• [Texte fourni]
◇ ◇ ◇

75. Or ce commandement paraît se rattacher à l’amour du prochain, mais non également à l’amour de Dieu : le Seigneur nous disant ailleurs qu’il y a deux commandements auxquels se rattachent toute la loi et les prophètes. » En effet si l’on eût dit : tout ce que vous voulez qu’on vous fasse, faites-le vous-mêmes, les deux commandements se fussent trouvés renfermés en une seule formule, puisqu’on se serait empressé de dire que chacun désirant être aimé de Dieu et des hommes, et l’ordre étant donné de faire ce qu’on désire se voir fait à soi-même, on est obligé d’aimer Dieu et le prochain. Mais comme le Seigneur dit expressément : « Ainsi tout ce que vous voulez que les hommes vous fassent, faites-le-leur aussi » il semble que cela signifie simplement : « Vous aimerez votre prochain comme vous-même. » Toutefois il faut bien remarquer ce que le Christ ajoute ici : « Car c’est la loi et les prophètes » tandis qu’en parlant des deux commandements il n’a pas dit simplement : à eux se rattachent la loi et les prophètes, mais : « Toute la loi et les prophètes fr » c’est-à-dire toutes les prophéties. Et comme il n’emploie pas ici cette expression, « toute » il réserve évidemment la place de l’autre commandement, du commandement de l’amour de Dieu. Pour le moment il s’agit de ce qui regarde ceux qui ont le cœur simple ; et comme il est à craindre que l’on n’ait un cœur double à l’égard de ceux à qui le cœur peut être caché, c’est-à-dire à l’égard des hommes, voilà pourquoi il a fallu donner ce commandement. Car il n’est à peu près personne qui veuille avoir à faire à un cœur double. Or il ne peut se faire qu’un homme accorde quelque chose à un homme avec un cœur simple, s’il n’exclut pas toute vue de profit temporel et n’agit pas avec cette intention désintéressée que nous avons assez longtemps expliquée plus haut, quand nous parlions de l’œil simple.

76. L’œil purifié et rendu simple sera donc capable de voir et de contempler sa lumière intérieure. Car c’est l’œil du cœur. Or celui-là a cet œil, qui pour rendre ses actions vraiment bonnes, ne se propose point pour but de plaire aux hommes, mais, dans le cas où il lui arrive de plaire, y cherche le salut de ses frères et la gloire de Dieu, et non une vaine jactance ; qui ne travaille pas au salut du prochain dans l’intention de se procurer les choses nécessaires à la vie ; qui ne condamne pas témérairement l’intention et la volonté dans un acte où l’intention et la volonté ne sont pas manifestes ; qui rend à l’homme tous les services possibles dans l’intention où il voudrait qu’on les lui rendît, c’est-à-dire sans en attendre aucun profit temporel. Voilà le cœur simple et pur qui cherche Dieu : « Bienheureux donc ceux qui ont le cœur pur, parce qu’ils verront Dieu. »

CHAPITRE XXIII. LA PORTE ÉTROITE ET LA PORTE LARGE.

◇ ◇ ◇

• [Informations affichées]
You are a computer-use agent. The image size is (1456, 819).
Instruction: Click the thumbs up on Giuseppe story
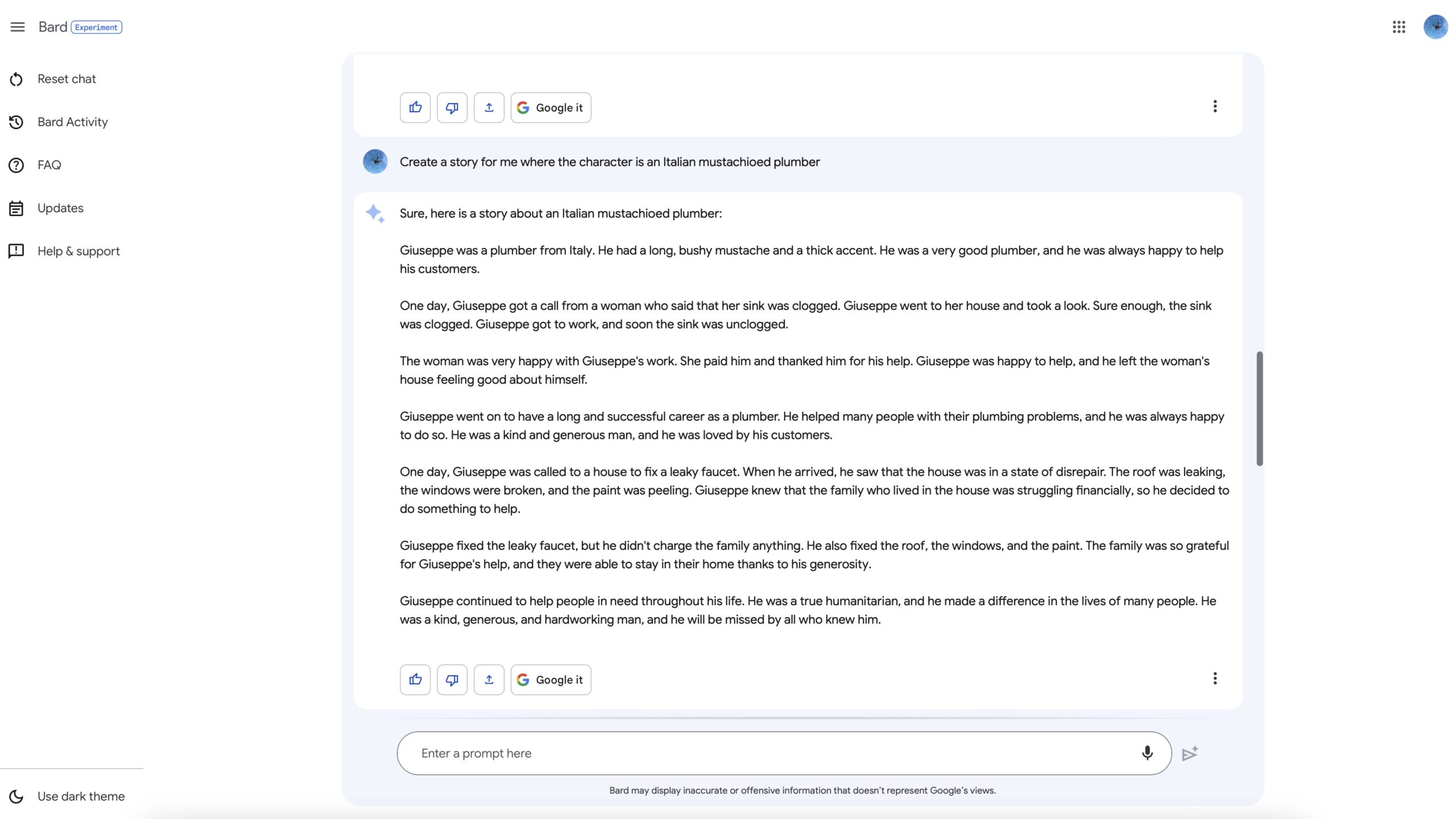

◇ ◇ ◇

• [Liste des tâches]
**A.** Répondez à ces questions sur le texte sur le cœur simple :
(i) Quel mot le Christ n'emploie-t-il pas ici, alors qu'il l'emploie en parlant des deux commandements ?
(ii) Qu'est-ce que l'œil purifié et rendu simple sera capable de voir et de contempler ?
(iii) Quel titre porte le chapitre XXIII ?
**B.** D'après le texte sur le cœur simple, pourquoi a-t-il fallu donner ce commandement ? Répondez en une à trois phrases.
**C.** Rédigez la suite du texte sur le cœur simple, en commençant après le titre du chapitre XXIII.

• [Réponses aux tâches]
**A.**
(i) Le mot « toute ».
(ii) Sa lumière intérieure.
(iii) La porte étroite et la porte large.

**B.** Il est à craindre qu'on ait un cœur double envers ceux à qui le cœur peut être caché, c'est-à-dire envers les hommes. Or presque personne ne veut avoir affaire à un cœur double.

**C.**
77. Mais, comme c’est là le partage d’un petit nombre, le Seigneur commence à parler de la recherche et de la possession de la sagesse, qui es l’arbre de vie. Or, pour la rechercher et la posséder, c’est-à-dire la contempler, l’œil a été préparé par tout ce qui a été dit plus haut, de manière à connaître la voie resserrée et la porte étroite. Et c’est ce que dit ensuite le Seigneur Entrez par la porte étroite ; parce que large est la porte et spacieuse la voie qui conduit à la perdition, et nombreux, sont ceux qui entrent par elle. Combien est étroite la porte et resserrée la voie qui conduit à la vie et qu’il en est peu qui la trouvent ! » Il ne dit pas pour cela que le joug du Seigneur soit dur ni son fardeau pesant ; mais seulement que bien peu veulent supporter le fardeau jusqu’au bout, faute d’une foi suffisante en celui qui crie : « Venez à moi, vous tous qui prenez de la peine et qui êtes chargés et je vous soulagerai. Prenez mon joug sur vous, et apprenez de moi que je suis doux et humble de cœur : car mon joug est doux et mon fardeau léger fs. » C’est précisément par là que ce sermon a commencé, en parlant de ceux qui sont humbles et doux. Mais beaucoup rejettent, bien peu acceptent ce joug si doux, ce fardeau si léger ; et voilà pourquoi resserrée est la voie qui conduit à la vie, et étroite est la porte par laquelle on y entre.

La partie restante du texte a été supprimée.